Friday, September 21, 2007

AN OPEN LETTER TO KARUNANIDHI

You are an atheist sir. I am not an atheist. I am an agnostic. I am also a teacher and a scientist. Having seen even the scientific concepts crumbling and newer concepts taking their place, the best course for a scientist is to be open even about the accepted hypotheses – you never know which of the hypotheses by which you currently lay stock will crumble tomorrow all of a sudden and an entirely new hypothesis which now seems correct will seamlessly take its place. If this is the state in science which concerns itself with fact, it is better that we leave God alone. We can neither prove nor disprove the existence of God. I believe that it is better to be ambivalent about the existence of God. It is also good to not to scoff at people who believe in such an existence and to not to scoff at people such as you who do not believe.

The uncertainty is not just limited to the field of science. It is there in the field of History also. Till Heinrich Schliemann dug Troy up exactly where Homer had suggested it is, everyone thought that Troy was a mythical city concocted for literary purposes by Homer. Closer to home, everyone had written off Dwarka as a mythical city and the flood that sunk it to be as mythical till S. R. Rao found Dwarka exactly where it was supposed to be, sunk under the sea. Saraswati was an equally mythical river till scientists provided definite proofs for its actual existence.

You talk of any field of human enquiry, and the uncertainties are there. You talk of economics, you talk of the direction that economies of different countries will take in future, you talk about where the terrorists will strike tomorrow or will not strike, you talk about what course will politics take tomorrow, you talk about whether you yourselves will be alive tomorrow or not, there are uncertainties.
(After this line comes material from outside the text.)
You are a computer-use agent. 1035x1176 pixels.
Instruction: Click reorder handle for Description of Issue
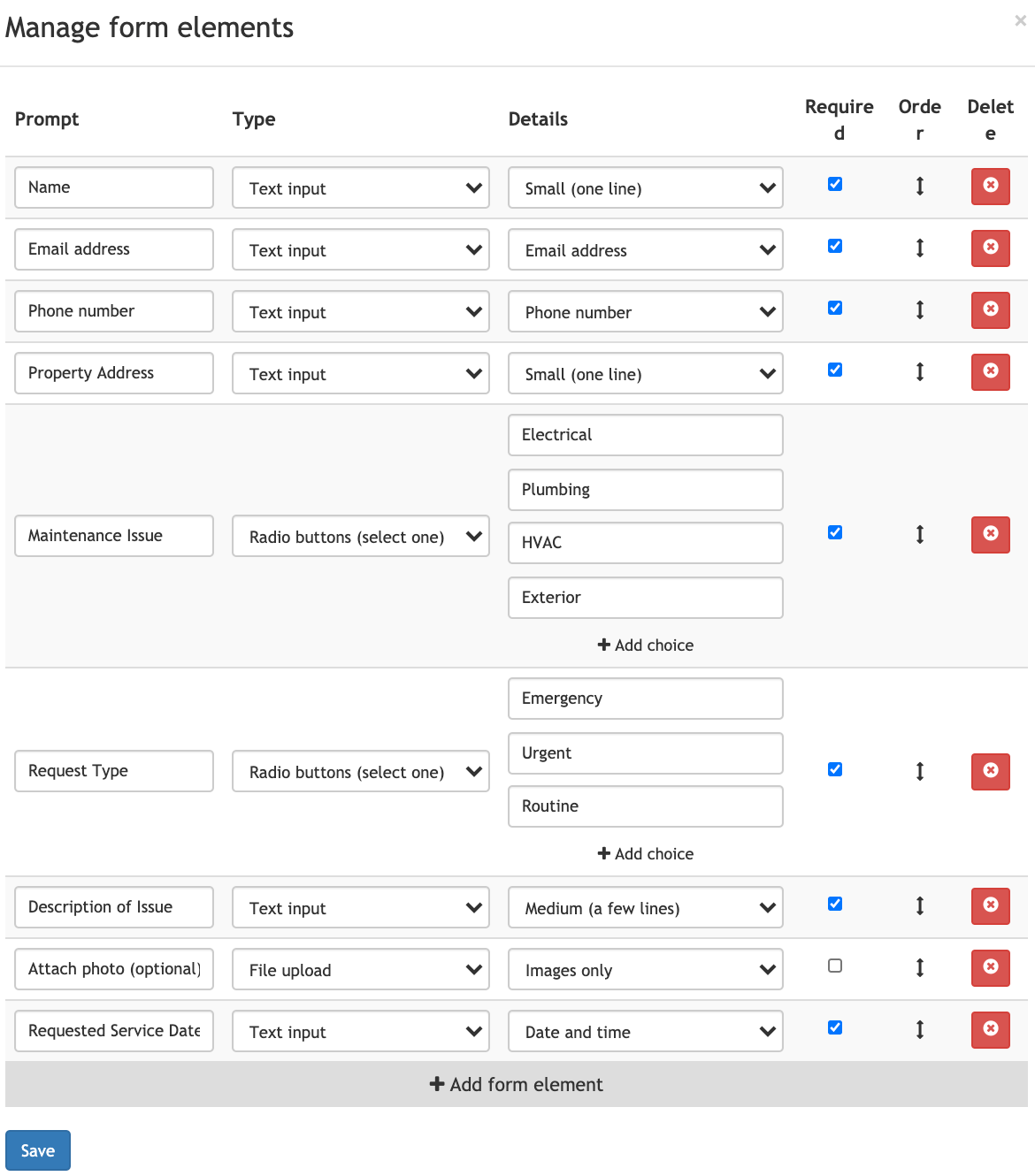pos(920,906)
In the face of such glorious uncertainties, first of all how can any one be an atheist? Is it not better to be an agnostic? But let me not talk of that – that is your considered position having hardened from years of practice and adherence to it. Let me talk of Rama and his being a character imagined by Valmiki. You have imagined many characters in your novels. You say that they are totally imaginary. On the testimony of many writers more and less accomplished than you, on reading autobiographies of numerous such writers, I know that every single character they painted in their writings had a root in some real person somewhere. Only the name was changed or the character was lifted from one scenario and planted in another or the characteristics of the character were changed slightly. As philosophers say, we can only copy and not create – every character you describe in your novels is an altered image of some real character that you have come across in life or have heard about. In the face of this – you yourself being a writer – how can you say that even if Rama as a character was imagined by Valmiki, it was not an image, true or altered, of some real life person? Also, there is this chance that Valmiki wrote as Homer wrote, describing what he actually saw. Can you deny it?

You are not just an atheist. You are a politician too. You change your stance about issues at the drop of a hat when it suits you and gives you political advantage. You change your coalition partners when it suits you to do that. You are a politician and you know that you have to give in to public demand at times – when the tensions run high, when a thing becomes emotional, to douse the fires, you have to do this. You do not apply your rigid position as an atheist in these times.

My request to you is to look at the uncertainties all around you and reconsider your position as an atheist. My request to you is to convert yourself into an agnostic – that I think is the only thing a human being humbled by these uncertainties can be. But, as I said earlier, that may be your considered position having hardened from years of practice and adherence to it. My request to you is to at least reconsider your position on this one matter of Rama.

I am not asking you to reconsider your position that Rama is imaginary. All I am asking you is to keep silent on the matter.

Is it too much to ask?

Or is it that it currently suits you to wax eloquent on the issue?